◆ MATERIAL PROVIDED ◆
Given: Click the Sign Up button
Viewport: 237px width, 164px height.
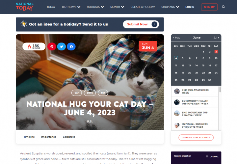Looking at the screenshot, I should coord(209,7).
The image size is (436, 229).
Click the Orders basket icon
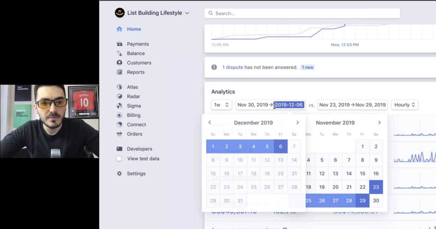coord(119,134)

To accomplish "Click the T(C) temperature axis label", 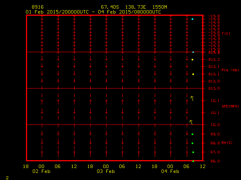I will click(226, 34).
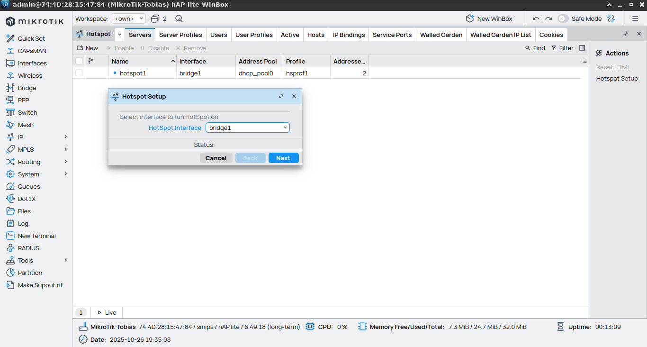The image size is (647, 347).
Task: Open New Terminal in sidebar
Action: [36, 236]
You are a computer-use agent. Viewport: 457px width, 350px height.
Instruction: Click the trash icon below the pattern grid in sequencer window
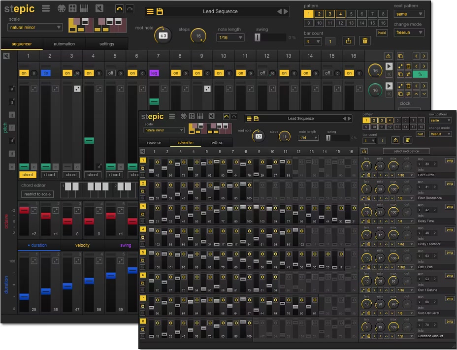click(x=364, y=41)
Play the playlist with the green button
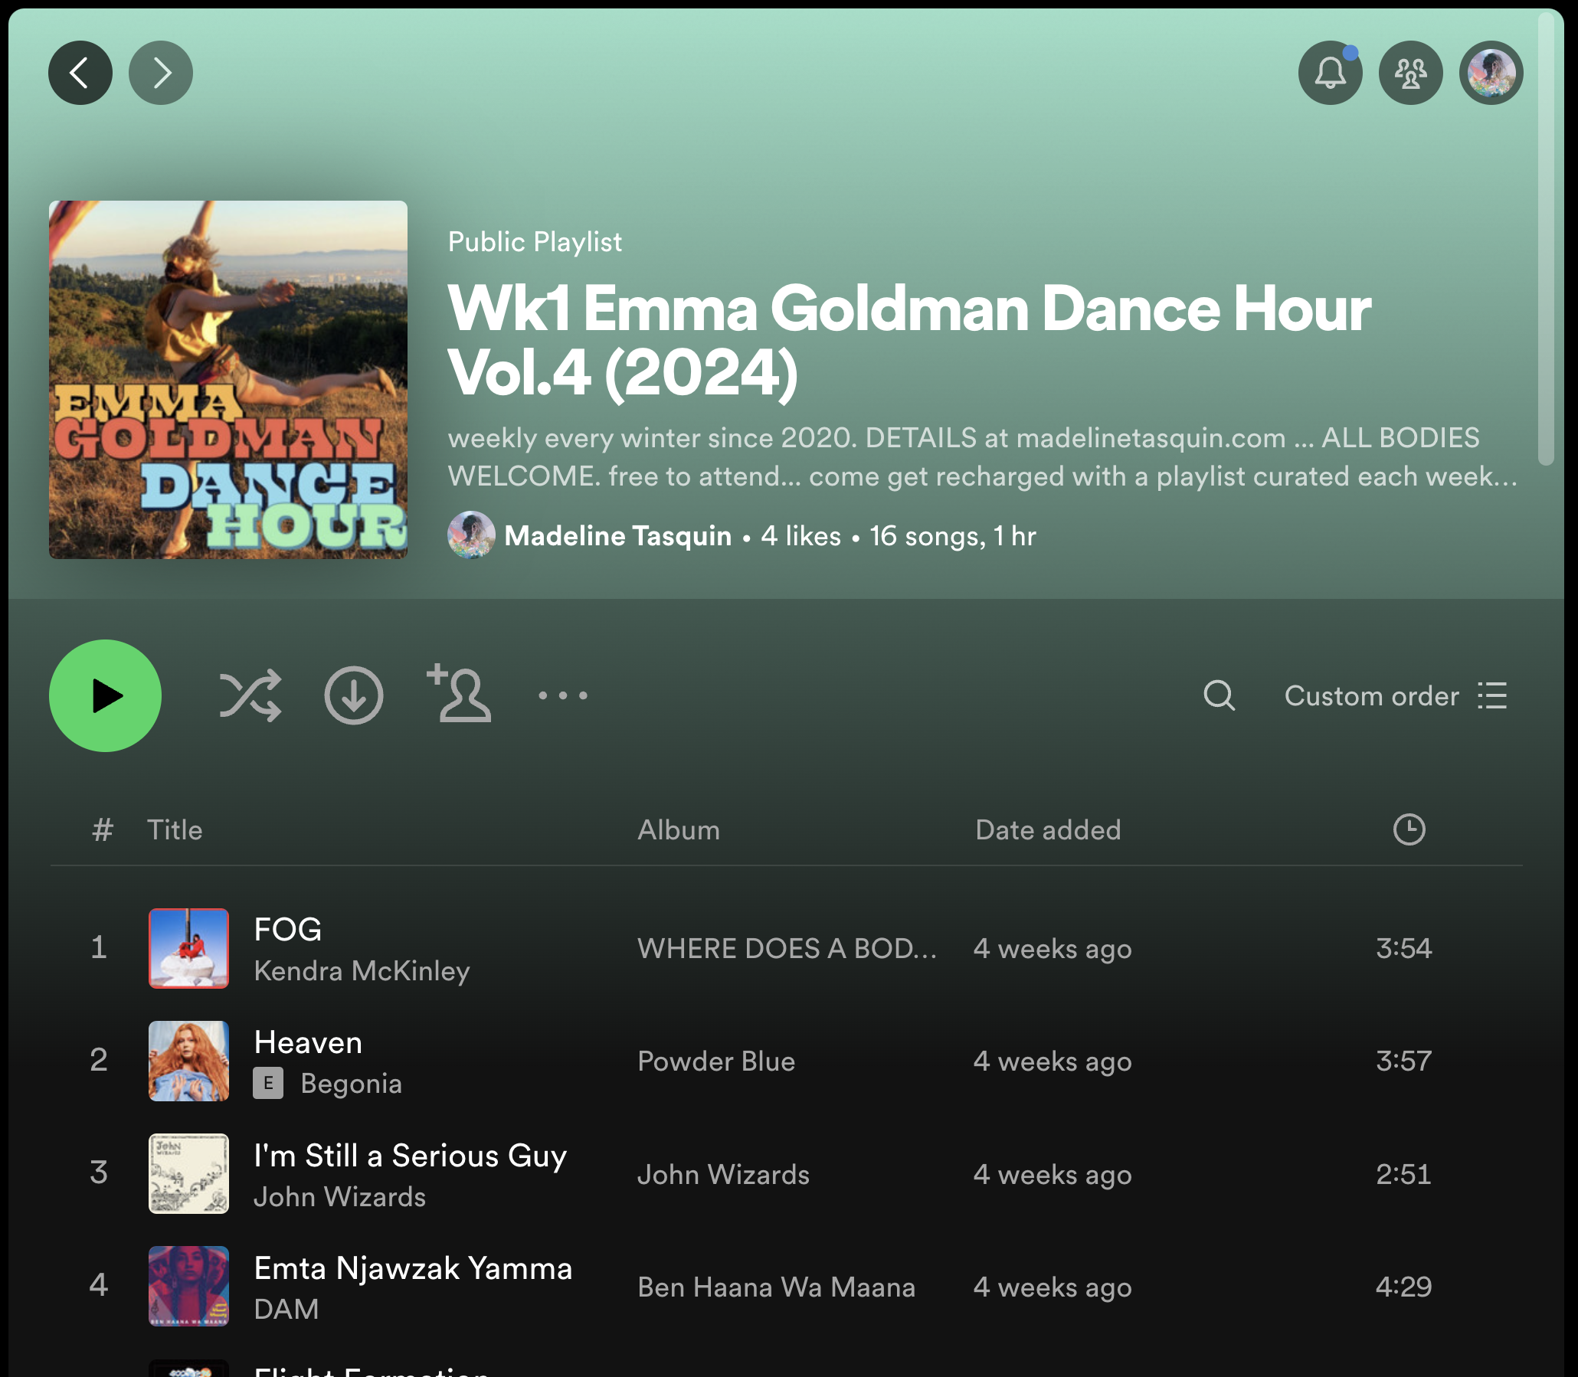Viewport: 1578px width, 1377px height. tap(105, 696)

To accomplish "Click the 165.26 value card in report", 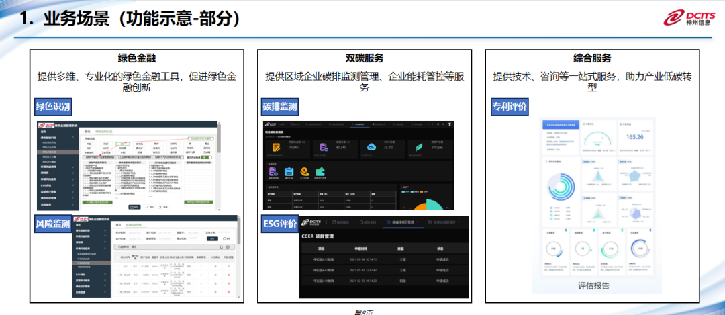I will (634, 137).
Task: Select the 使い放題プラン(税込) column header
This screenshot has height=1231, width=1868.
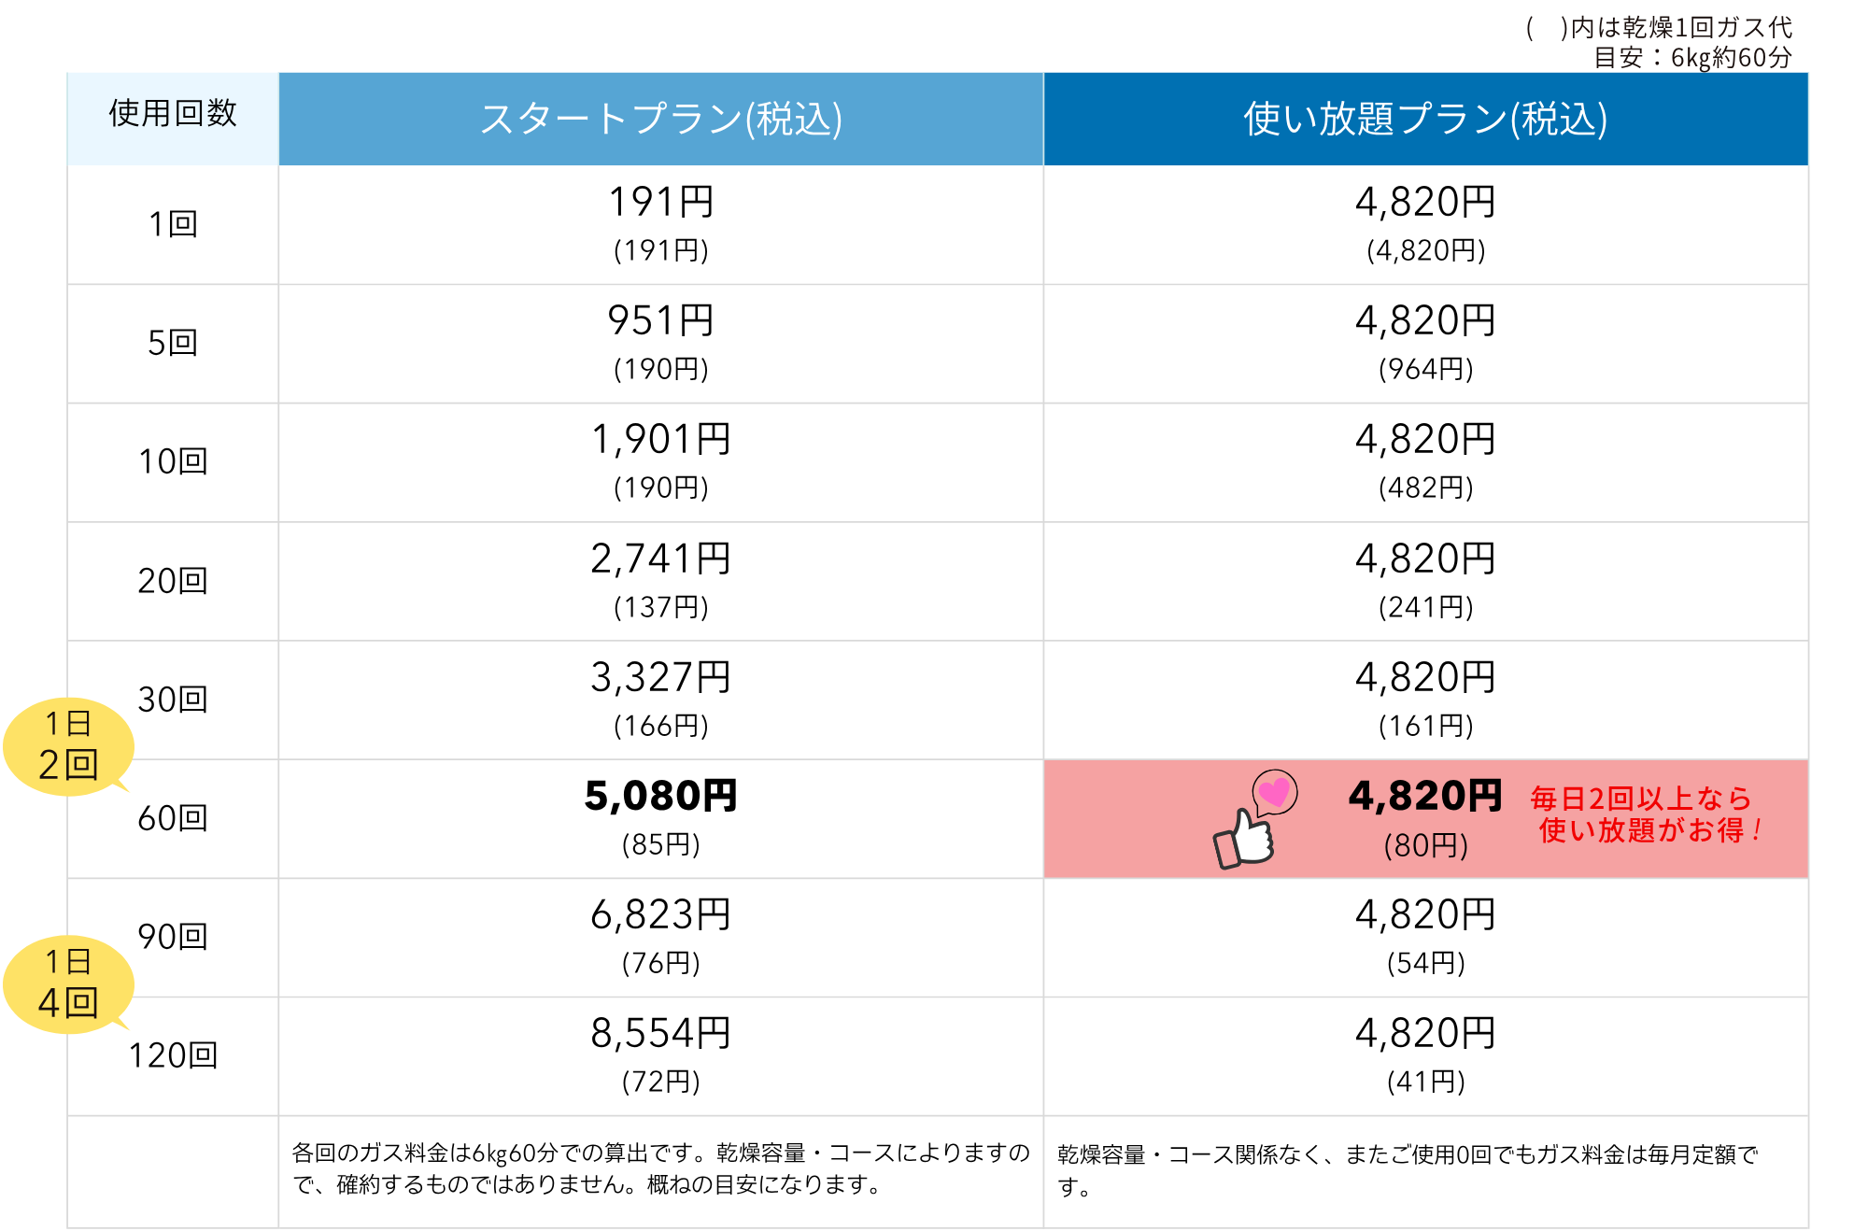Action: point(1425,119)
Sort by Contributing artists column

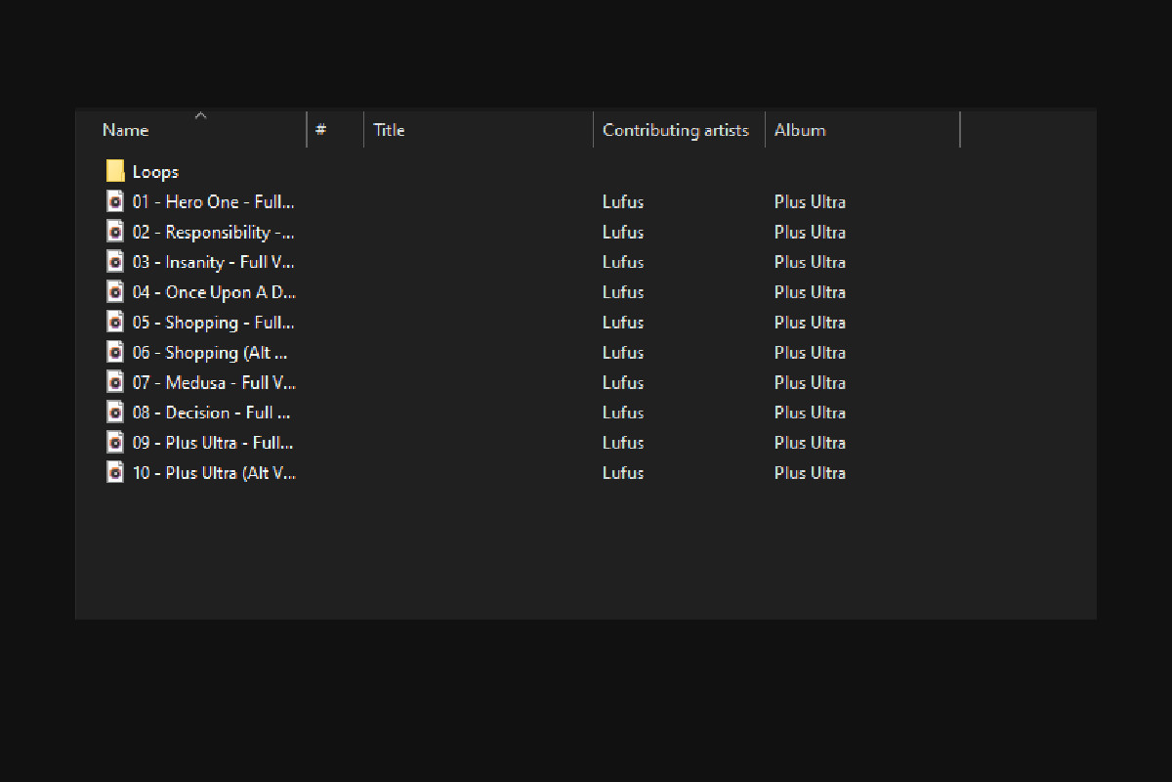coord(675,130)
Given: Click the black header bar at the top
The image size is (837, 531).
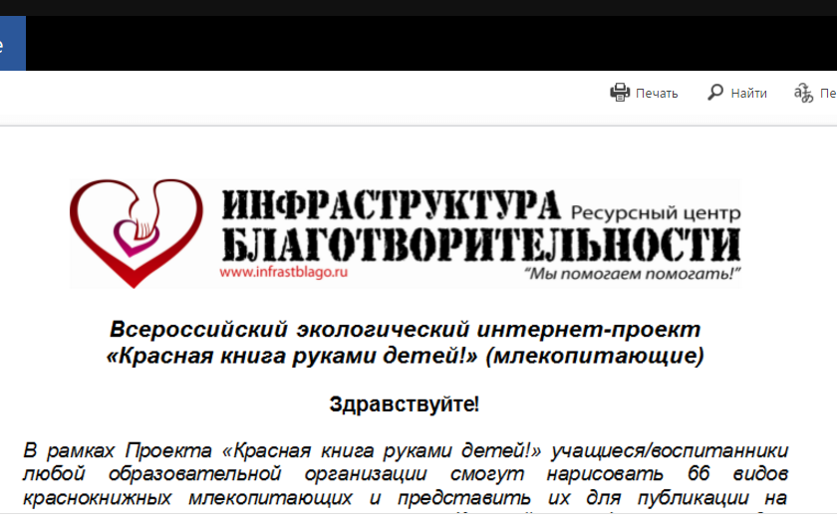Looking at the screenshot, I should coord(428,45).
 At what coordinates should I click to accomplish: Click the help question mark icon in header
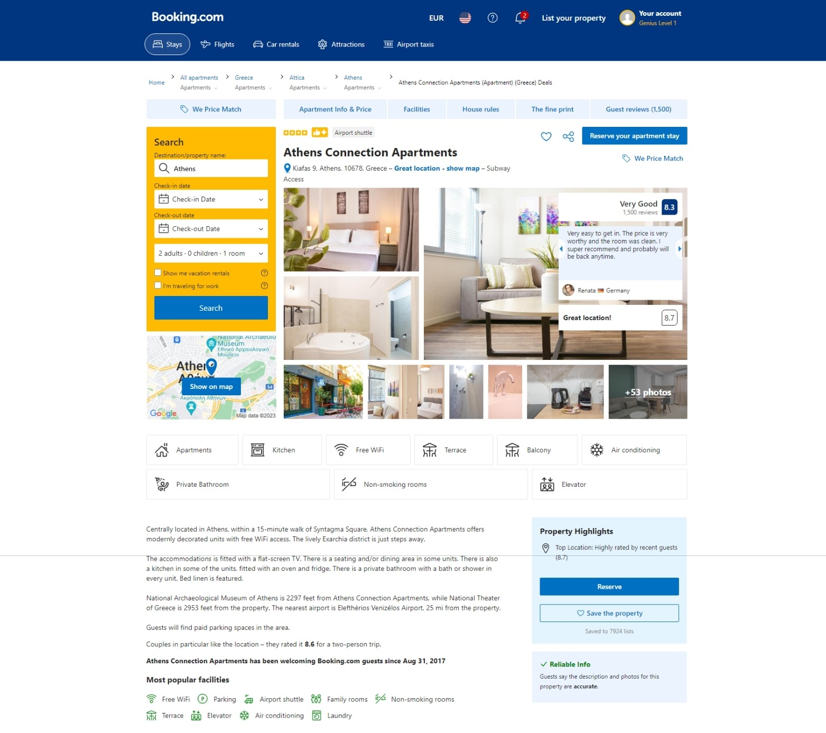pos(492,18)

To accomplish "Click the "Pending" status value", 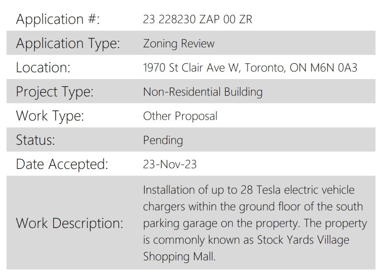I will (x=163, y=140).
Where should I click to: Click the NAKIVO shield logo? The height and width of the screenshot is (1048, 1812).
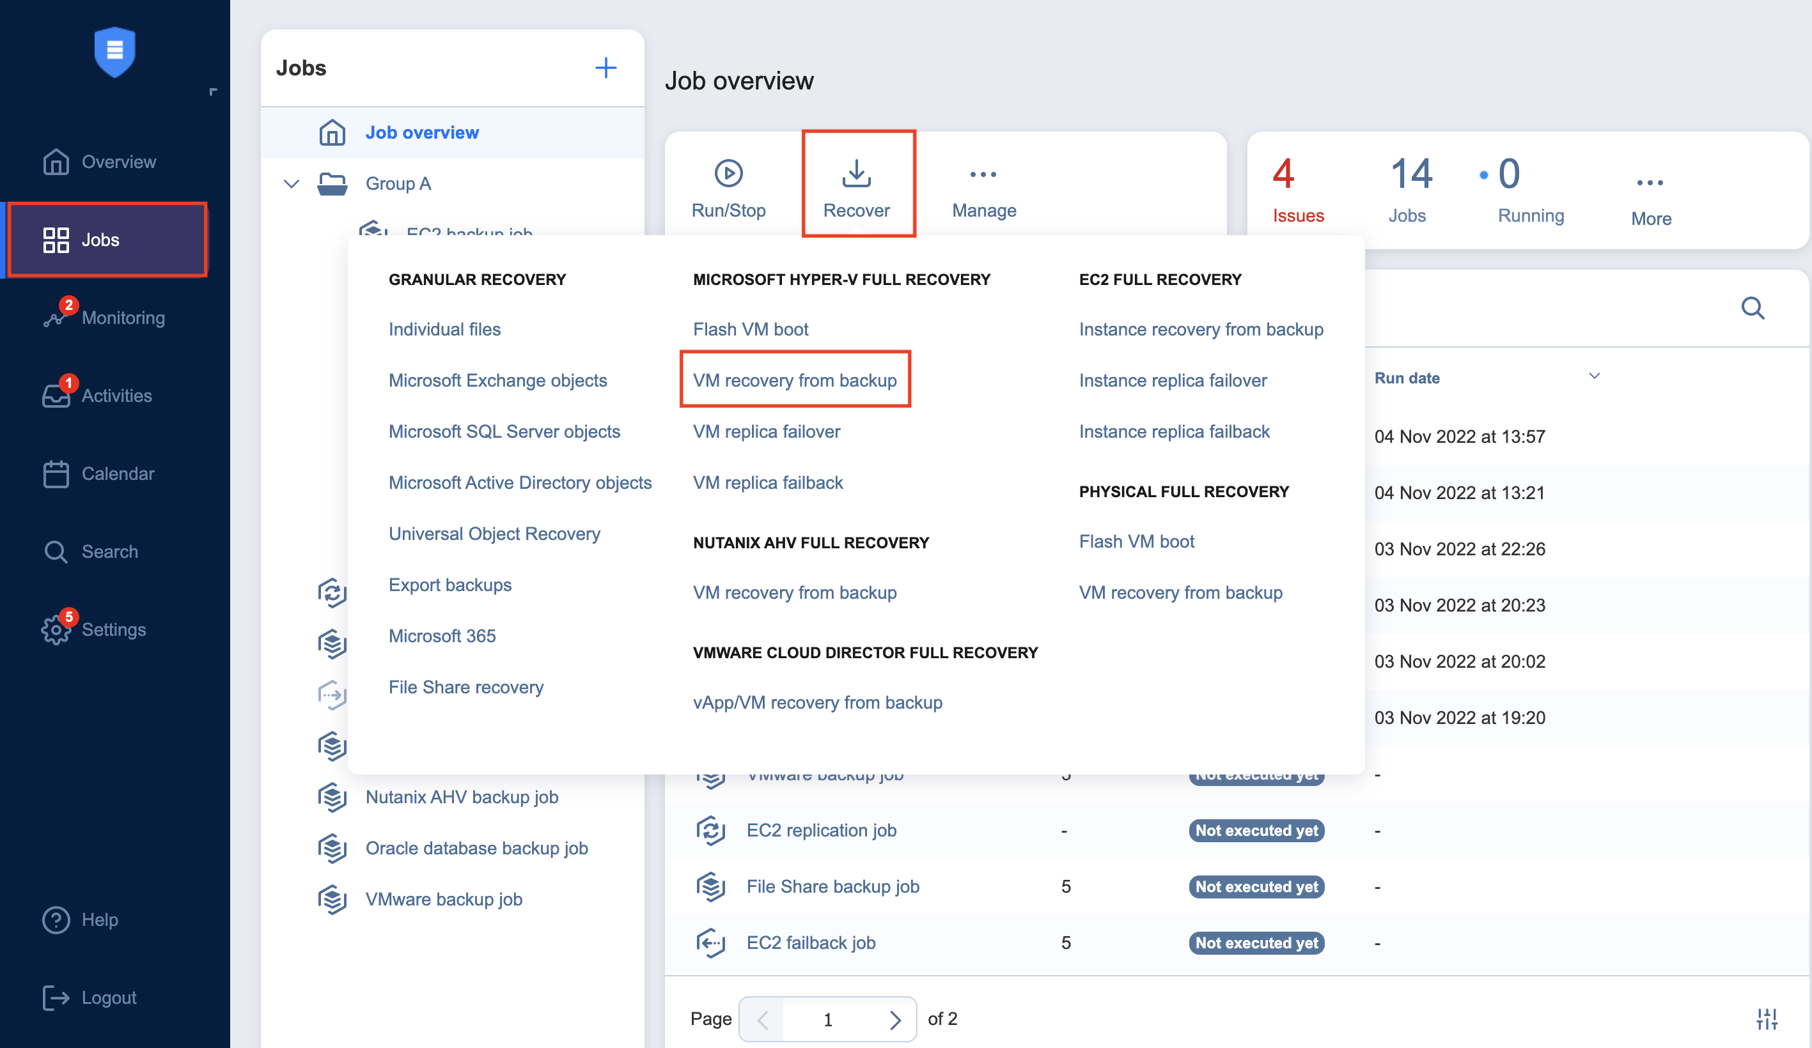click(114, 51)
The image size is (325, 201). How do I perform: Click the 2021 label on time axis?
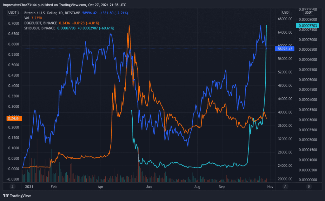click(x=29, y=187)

◆ PROMPT ◆
Please output everything from the line containing "Where should I" down to the end of the listing as a Markdown table with the columns Row and Listing line. Leave out blank lines and the pictures.

◆ WRITTEN RESPONSE ◆
| Row | Listing line |
|---|---|
| 1 | Where should I click to: Click the NAKIVO shield logo? The height and width of the screenshot is (1048, 1812). |
| 2 | click(114, 51) |
| 3 | The image size is (325, 201). How do I perform: Click the 2021 label on time axis? |
| 4 | click(x=29, y=187) |